Tuesday, May 17, 2011

It Almost Makes It All Worth It

I recently exchanged emails with one of my favorite docs and after lamenting my woes to him, he shared the following with me:

BTW, you know that when I am talking to trainees about family interactions, I tell them about your story and how important it is to communicate on a patient and parent level - literally (sitting down or kneeling, not towering over someone). So not only have you saved Jack, and likely so many others with your inspirational story, you have hopefully created a generation of physicians who, at least in part, have learned how to listen. I will take that lesson with me always, and always teach it.*

This was something I really needed to hear right now and something that I will always carry with me.  When I find myself in the lows of this journey, it helps to know that Jack and I - and a physician who truly cares, are making a tangible difference in the way new physicians are being taught to communicate with families. Even though logically I know that life is a crap shoot and life is random - deep down, we all desperately want to believe that when we suffer, there must be a reason for it; we want to believe that we were "chosen" for a purpose.  If I have to find a purpose for this journey, I think I found it in the words shared above.  Who knew that this paragraph taken from my "Dear Future Physician" letter would become a lesson for new physicians:

Early one morning as I was sitting in the chair next to my son’s bed, the PICU intensivist came over to talk with me.  What will always stay with me was this physician’s simple act of kneeling down so that he was eye level with me, rather than looking down on me, when he spoke.  To most, this may seem like a meaningless, trivial gesture.  On the contrary, it is indicative of the special person this physician is.  He is unassuming, he is respectful and he is kind.  He is a physician who exemplifies what it means to practice medicine from the heart.  
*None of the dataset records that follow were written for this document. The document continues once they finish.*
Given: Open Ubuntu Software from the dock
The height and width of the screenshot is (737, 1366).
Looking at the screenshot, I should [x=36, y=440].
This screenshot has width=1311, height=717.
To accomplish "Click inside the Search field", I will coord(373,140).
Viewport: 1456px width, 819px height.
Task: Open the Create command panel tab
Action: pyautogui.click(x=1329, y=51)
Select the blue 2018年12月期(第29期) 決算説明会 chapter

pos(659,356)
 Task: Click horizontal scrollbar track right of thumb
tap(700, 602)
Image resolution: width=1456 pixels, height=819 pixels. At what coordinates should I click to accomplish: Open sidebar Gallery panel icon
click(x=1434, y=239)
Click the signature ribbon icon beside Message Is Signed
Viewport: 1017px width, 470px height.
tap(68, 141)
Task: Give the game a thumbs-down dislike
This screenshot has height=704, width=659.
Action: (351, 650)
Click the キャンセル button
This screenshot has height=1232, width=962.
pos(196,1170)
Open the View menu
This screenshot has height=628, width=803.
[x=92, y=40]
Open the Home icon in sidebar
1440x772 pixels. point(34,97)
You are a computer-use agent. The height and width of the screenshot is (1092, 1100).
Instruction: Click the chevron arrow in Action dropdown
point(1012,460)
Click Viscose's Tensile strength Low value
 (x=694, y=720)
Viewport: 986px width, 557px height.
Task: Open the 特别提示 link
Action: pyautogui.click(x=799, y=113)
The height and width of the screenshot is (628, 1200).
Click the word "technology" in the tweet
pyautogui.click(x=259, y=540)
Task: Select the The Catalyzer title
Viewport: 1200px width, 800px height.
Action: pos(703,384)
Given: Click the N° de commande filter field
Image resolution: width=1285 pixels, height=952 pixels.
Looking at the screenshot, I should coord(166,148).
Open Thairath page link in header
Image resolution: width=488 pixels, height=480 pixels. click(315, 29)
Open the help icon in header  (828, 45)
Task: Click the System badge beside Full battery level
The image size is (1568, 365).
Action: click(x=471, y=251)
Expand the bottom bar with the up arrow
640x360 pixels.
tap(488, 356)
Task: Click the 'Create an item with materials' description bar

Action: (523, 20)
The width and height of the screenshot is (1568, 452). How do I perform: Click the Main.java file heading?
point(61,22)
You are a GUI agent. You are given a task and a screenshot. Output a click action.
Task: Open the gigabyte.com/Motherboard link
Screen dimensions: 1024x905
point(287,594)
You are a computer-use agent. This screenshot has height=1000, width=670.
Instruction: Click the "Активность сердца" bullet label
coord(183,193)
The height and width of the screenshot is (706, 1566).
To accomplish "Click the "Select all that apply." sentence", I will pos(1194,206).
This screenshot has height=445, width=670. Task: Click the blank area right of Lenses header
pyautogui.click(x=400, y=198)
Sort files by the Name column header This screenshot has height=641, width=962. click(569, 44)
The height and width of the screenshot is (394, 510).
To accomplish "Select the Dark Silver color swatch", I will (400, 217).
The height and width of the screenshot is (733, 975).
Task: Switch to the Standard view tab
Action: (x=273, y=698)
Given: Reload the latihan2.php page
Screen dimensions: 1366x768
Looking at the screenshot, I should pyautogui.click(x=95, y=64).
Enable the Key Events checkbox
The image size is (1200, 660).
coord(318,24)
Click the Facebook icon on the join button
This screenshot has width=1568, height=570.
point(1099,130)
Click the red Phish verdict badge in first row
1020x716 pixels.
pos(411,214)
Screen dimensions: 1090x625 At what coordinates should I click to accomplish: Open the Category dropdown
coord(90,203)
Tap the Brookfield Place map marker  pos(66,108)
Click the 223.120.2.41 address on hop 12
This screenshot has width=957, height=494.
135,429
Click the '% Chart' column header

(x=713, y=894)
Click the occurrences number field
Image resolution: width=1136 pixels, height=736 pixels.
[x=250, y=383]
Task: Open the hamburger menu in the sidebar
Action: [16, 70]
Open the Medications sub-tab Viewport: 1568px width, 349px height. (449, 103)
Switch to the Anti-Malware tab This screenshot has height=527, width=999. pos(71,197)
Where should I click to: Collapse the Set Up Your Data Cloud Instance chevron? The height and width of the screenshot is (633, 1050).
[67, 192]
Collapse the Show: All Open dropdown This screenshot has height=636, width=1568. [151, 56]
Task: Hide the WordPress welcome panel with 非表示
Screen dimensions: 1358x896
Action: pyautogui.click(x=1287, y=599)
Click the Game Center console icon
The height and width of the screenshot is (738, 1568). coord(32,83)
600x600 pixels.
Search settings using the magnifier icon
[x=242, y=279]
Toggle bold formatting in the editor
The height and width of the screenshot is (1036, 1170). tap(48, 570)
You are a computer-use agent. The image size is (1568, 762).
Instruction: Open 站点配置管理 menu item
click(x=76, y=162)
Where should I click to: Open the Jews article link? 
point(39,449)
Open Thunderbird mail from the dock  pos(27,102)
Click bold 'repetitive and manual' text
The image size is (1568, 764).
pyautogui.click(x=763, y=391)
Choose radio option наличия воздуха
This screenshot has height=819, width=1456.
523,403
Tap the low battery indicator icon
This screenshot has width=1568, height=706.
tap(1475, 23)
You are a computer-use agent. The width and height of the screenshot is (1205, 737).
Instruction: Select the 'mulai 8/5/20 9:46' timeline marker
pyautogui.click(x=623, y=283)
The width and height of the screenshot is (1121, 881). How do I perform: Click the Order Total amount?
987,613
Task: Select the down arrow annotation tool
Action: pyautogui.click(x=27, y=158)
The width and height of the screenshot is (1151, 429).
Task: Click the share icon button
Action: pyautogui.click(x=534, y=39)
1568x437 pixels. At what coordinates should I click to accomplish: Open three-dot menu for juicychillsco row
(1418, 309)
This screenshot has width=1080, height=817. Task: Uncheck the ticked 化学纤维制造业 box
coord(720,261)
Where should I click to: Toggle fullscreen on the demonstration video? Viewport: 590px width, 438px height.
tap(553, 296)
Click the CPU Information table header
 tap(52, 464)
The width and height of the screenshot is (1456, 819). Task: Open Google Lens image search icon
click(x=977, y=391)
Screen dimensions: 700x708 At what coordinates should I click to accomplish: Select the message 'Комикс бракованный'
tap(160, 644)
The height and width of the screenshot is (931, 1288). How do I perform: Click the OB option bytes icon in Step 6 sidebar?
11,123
All because one physician was caring enough to listen to what one parent had to say, was humble enough to acknowledge the validity of what was said, and is willing to share the lesson with the physicians who come under his training.  Knowing that Jack and I are making a real difference almost makes this journey worth it.  Almost.


(*this physician is the Director of Critical Care Medicine at one of the top ten Children's Hospital in the country, so he trains a significant number of physicians - very cool!)


worthy said...

I remember you commenting about this doctor before. I wish all doctors would do this. I sometimes find myself standing up so i can make eye contact with the drs, but it would be nice if they came down to my level. what a wonderful example

Anonymous said...

Love the post and love that you are still in contact with the doctor. I would love to talk to you about the theological aspect of the SN journey--not enough space here--but know that you are not alone.

I hope Jack is enjoying good health right now. I think about him all the time.

CS said...

I think it's so great you have a doctor like this one in your life. You both obviously respect each other and that's hard to find in the parent-doctor relationship. And I think the legacy of Jack and Ann is a valuable lesson for new doctors. I mean, who couldn't learn from an awesome person such as you.

Jenna said...

HI Jack
My name is Jenna and I came across your site. u are a brave courageous fighter and an Inspirational Hero.
I was born with a rare life threatening disease.

Catherine said...

Hi Ann,

It's great to find your blog :) I'm 20 and have merosin-positive congenital muscular dystrophy. I definitely agree with the doctor-patient relationship - my opinion is that they are there to explain the options and then I pick which one is best for me; although they know all the medical stuff, I know what it's like to live with a disability so we definitely need to work together! I'm very lucky at the moment to have amazing doctors, but there's far too many out there who see themselves as gods!